### What you need to do
Go through the records, and copy each line in which the string "agent" is present.
== Segment start ==
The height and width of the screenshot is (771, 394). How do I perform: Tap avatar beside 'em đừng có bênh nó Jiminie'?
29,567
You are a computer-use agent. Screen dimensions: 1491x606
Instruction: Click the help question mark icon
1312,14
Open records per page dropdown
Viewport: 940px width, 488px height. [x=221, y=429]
== Segment end ==
== Segment start ==
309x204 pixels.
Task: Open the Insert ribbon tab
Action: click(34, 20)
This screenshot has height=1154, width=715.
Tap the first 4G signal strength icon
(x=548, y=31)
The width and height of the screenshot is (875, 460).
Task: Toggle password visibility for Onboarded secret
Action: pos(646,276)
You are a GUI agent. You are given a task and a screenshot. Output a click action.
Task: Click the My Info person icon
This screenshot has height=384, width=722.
== Segment end ==
### Response area
You are a computer-use agent. Screen dimensions: 1491x606
You are a GUI agent. You are given a task and a screenshot. Output a click action.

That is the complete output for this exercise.